Plants that are 5-7 weeks old are most susceptible to collar rot. We often see the first cases shortly after plants are first clipped following a period of disease-favorable weather. Cool temperatures (60 to 75 ºF), high humidity, and overcast conditions, like those that have been common in Kentucky for the past week, are ideal for development of this disease. It’s also important to note that S. sclerotiorum is an efficient colonizer of dead plant matter and weakened or injured tissue, and these are usually the first to be attacked. The fungus will then move from these areas to nearby healthy plants as long as cool temperatures and high humidity prevail. This is one of the ways that secondary spread of the collar rot pathogen takes place, since S. sclerotiorum does not produce airborne spores on infected tissue. The other way in which secondary spread can occur is through dispersal of infected tissue, which happens when infected plants are clipped.

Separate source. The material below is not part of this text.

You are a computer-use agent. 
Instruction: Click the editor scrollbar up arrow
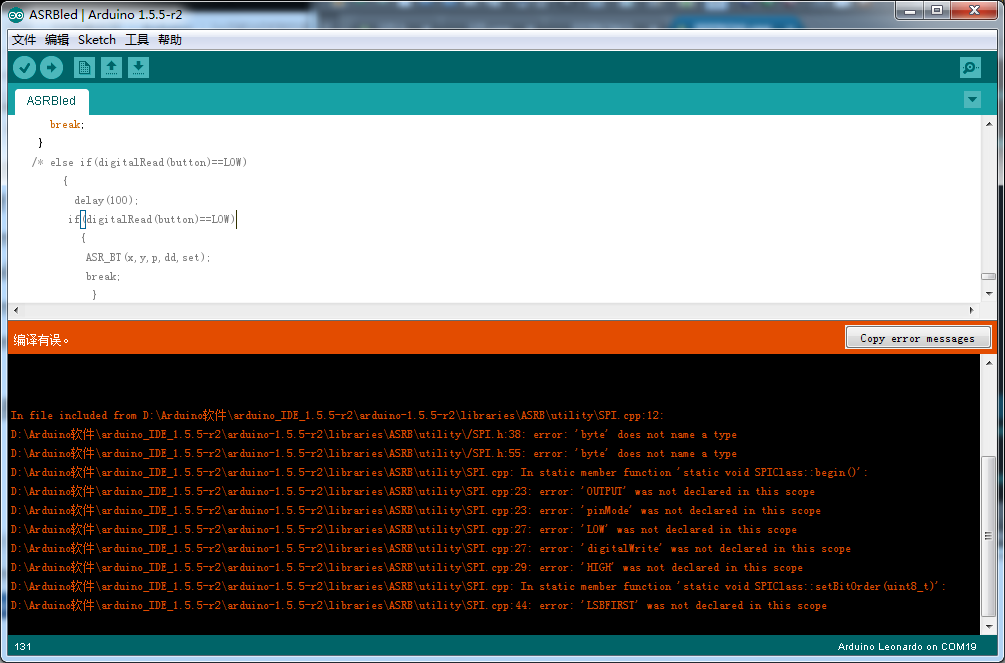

MANAGEMENT. There are no fungicides labeled specifically for control of Sclerotinia collar rot on tobacco transplants, making this a difficult disease to manage. Sound management practices are the most important options that a grower can use to fight collar rot. Adequate ventilation and air circulation are primary concerns, since these limit the duration of leaf and stem wetness. Growers should manage temperatures to promote healthy plants and minimize injury. The latter is important because injured tissues are more susceptible to S. sclerotiorum. Fertility should be kept at around 100 ppm (N); excessive levels of N can lead to a lush, dense canopy that will take longer to dry and will be more susceptible to attack by the collar rot pathogen. Leaf clippings should not be allowed to build up in transplant trays or remain in contact with seedlings. Mow seedlings at a low engine speed with a well- sharpened blade to ensure complete removal (and capture) of leaf pieces in the least injurious way possible. Frequent clippings will reduce the amount of tissue that must be removed by the mower and will cause less plant injury. These result in less leaf material left on the surface of the transplant trays. The collar rot pathogen can overwinter on clippings and diseased plants, so these should be discarded a minimum of 100 yards from the transplant facility, or buried, to reduce the chance of spores making their way back into nearby float beds. Home gardens should not be planted near transplant facilities, and keep a weed-free zone around float beds. Over 300 species of plants, including many weeds, are hosts to S. sclerotiorum, making many weeds potential hosts for this pathogen. Δ
DR. KENNETH SEEBOLD: Extension Plant Pathologist, University of Kentucky
Figure 1. Early symptoms of collar rot include yellowing of leaf tips and flagging of older leaves.
Figure 2. Collapse of clusters of plants leaves softball- to grapefruit-sized openings in the plant canopy.
Figure 3. Stems infected by S. sclerotiorum typically are watersoaked and exhibit a dark-brown necrosis.
Figure 4. Signs of the collar rot pathogen include dense, white fungal growth and black, irregular sclerotia ranging from the size of a mustard seed to a raisin.